Coaching asíncrono
Precios del coaching asíncrono: cómo empaquetar la oferta
El coaching asíncrono está entre un curso y el 1:1, así que debería tarifarse ahí. Cómo empaquetar y poner precio a una oferta async por resultado, no por horas.
La forma más clara de pensar el precio del coaching asíncrono: es la oferta premium entre un curso y el 1:1, así que debería tarifarse entre ambos. Más que contenido, menos que toda tu agenda en vivo.
Pon precio al resultado, no a las horas
El coaching en vivo se tarifa por hora porque la hora es la restricción. Lo asíncrono elimina esa restricción, así que tarifar por tiempo no tiene sentido. Tarifa la transformación: lo que el cliente sabe hacer o siente al final del programa. Ese encuadre también protege tu margen, porque tu coste de entrega no sube hora por hora con cada cliente.
Empaquétalo como un programa claro
Un programa definido se vende mejor que un acceso abierto. Dale una duración y un resultado («8 semanas hacia un sueño más estable»), un bucle claro (check-in, sesión personalizada, aplicar, repetir), y una meta visible. La finalización es parte del producto, y una meta ayuda a alcanzarla. Mira cómo funciona el coaching asíncrono en la práctica.

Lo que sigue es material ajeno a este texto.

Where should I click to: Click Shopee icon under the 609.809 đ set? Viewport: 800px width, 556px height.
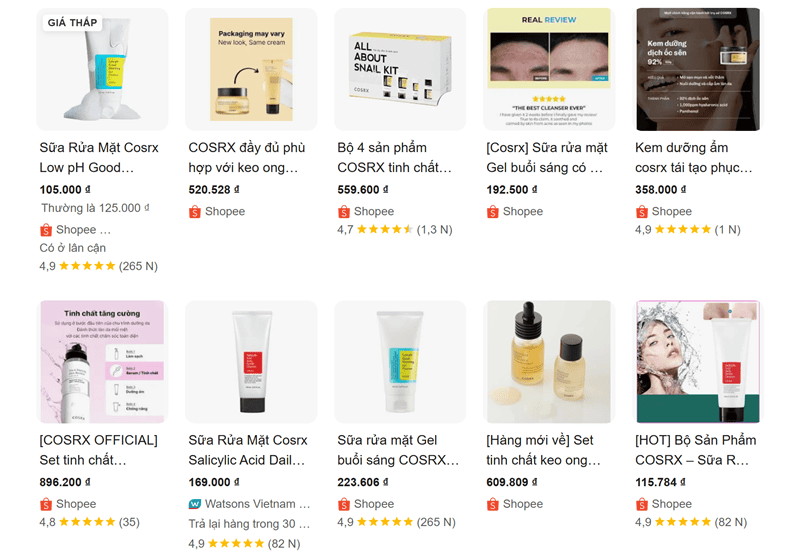pyautogui.click(x=493, y=504)

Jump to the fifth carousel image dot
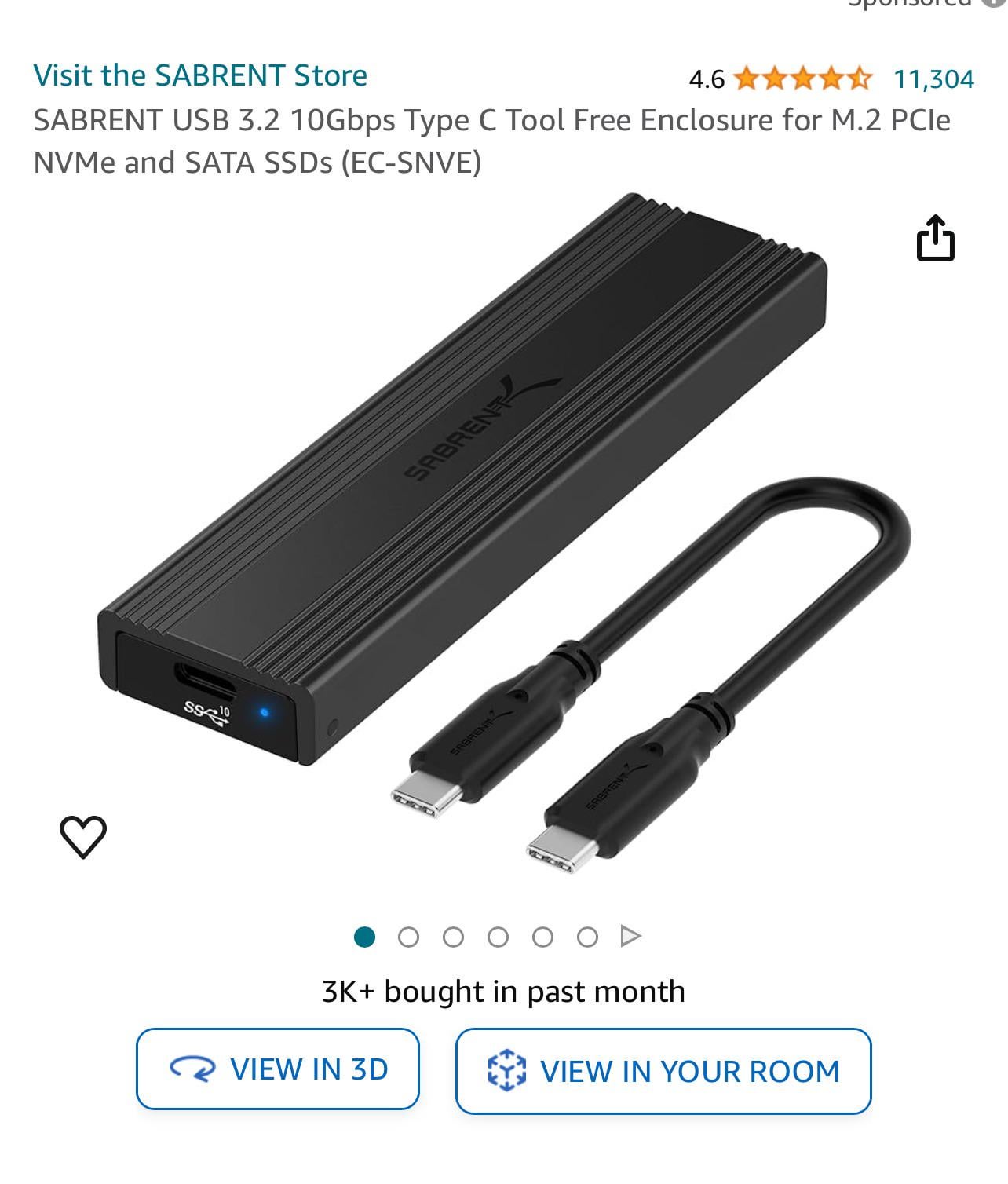(542, 937)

Niveles que tienen sentido
Una estructura simple: un programa async en el centro, un nivel superior opcional que añade unas pocas sesiones en vivo para quien las quiera, y quizá un nivel de entrada más ligero para los autónomos. Evita más de tres niveles; el exceso de opciones mata la conversión.

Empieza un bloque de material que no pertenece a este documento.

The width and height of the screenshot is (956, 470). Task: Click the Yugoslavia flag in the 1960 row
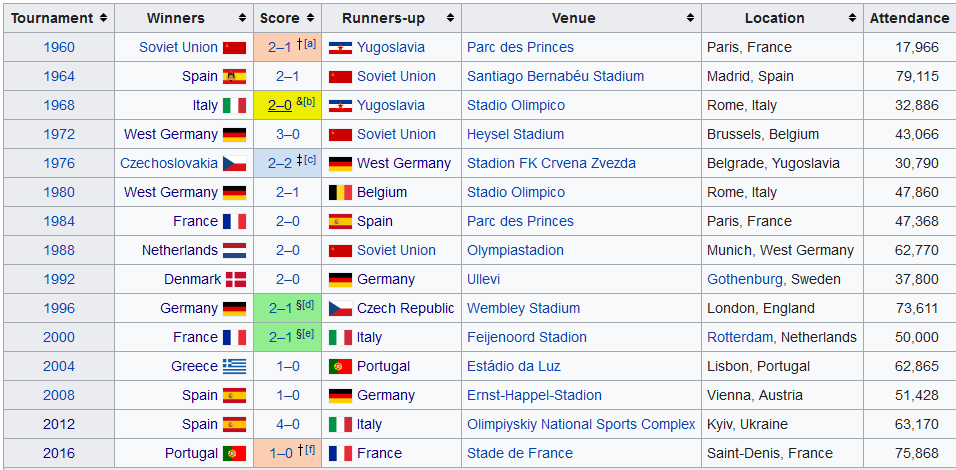click(x=341, y=47)
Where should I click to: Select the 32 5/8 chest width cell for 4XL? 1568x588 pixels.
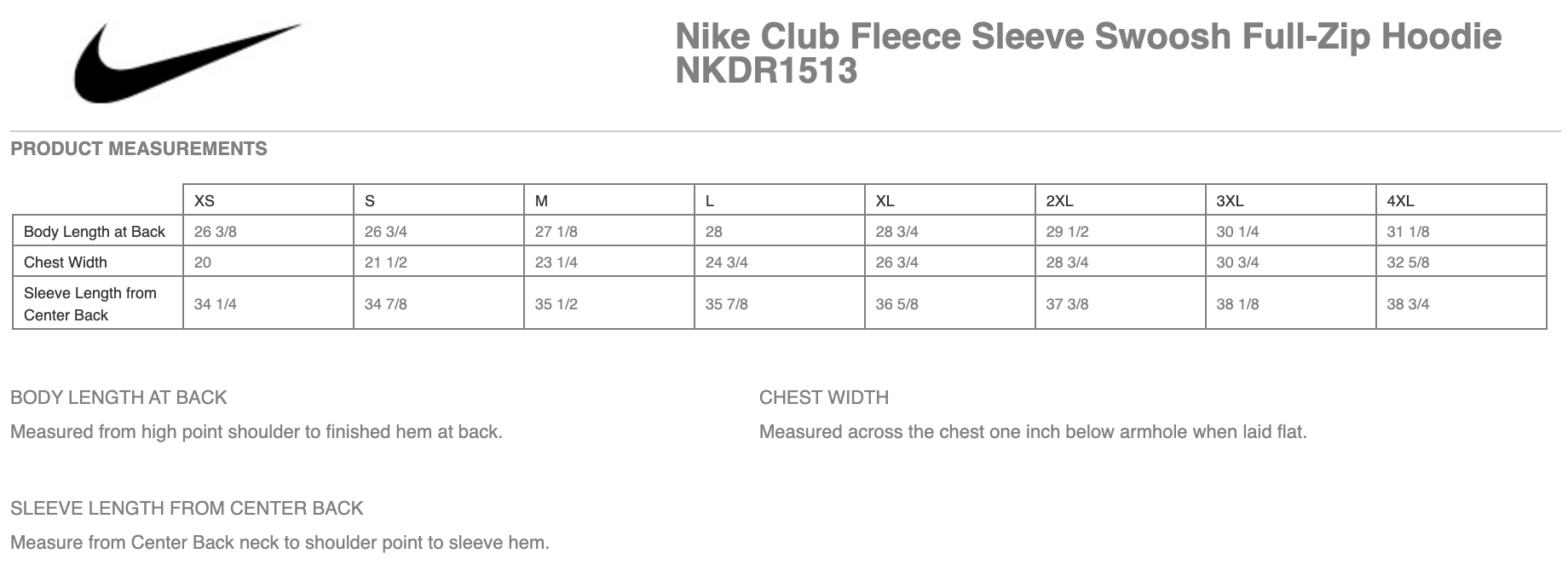coord(1461,262)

Por qué puedes cobrar más que un curso
Un curso es igual para todos y la mayoría nunca lo termina. El coaching asíncrono se adapta a la persona e integra la responsabilidad, así que de verdad se usa y da resultados. No vendes información; vendes la aplicación guiada de un método en el que los clientes confían. Eso vale un premium, y por eso el precio del async se sitúa por encima del de un curso sin pedir disculpas.
Preguntas frecuentes
¿Cómo debería poner precio al coaching asíncrono? +
Ponlo entre tu curso y tu 1:1, y ánclalo en el resultado y la personalización, no en las horas. Los compradores pagan por la aplicación guiada de tu método, que vale más que el contenido y no está topada por tu agenda como el 1:1.

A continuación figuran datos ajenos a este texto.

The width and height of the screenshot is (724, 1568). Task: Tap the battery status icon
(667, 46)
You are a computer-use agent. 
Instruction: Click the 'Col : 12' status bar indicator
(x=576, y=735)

¿Suscripción o programa de duración fija? +
Ambos funcionan. Un programa de duración fija (por ejemplo 8 semanas) es lo más fácil de vender y entregar sobre un resultado claro. La suscripción encaja con el apoyo continuo. Muchos coaches empiezan con un programa definido y añaden una opción de continuación.
¿No esperarán los clientes que sea barato por no ser en vivo? +
Solo si lo vendes como contenido más barato. Véndelo como acompañamiento personalizado, con responsabilidad y un resultado real. Los clientes pagan por el resultado y la relación, no por si estuviste en una llamada.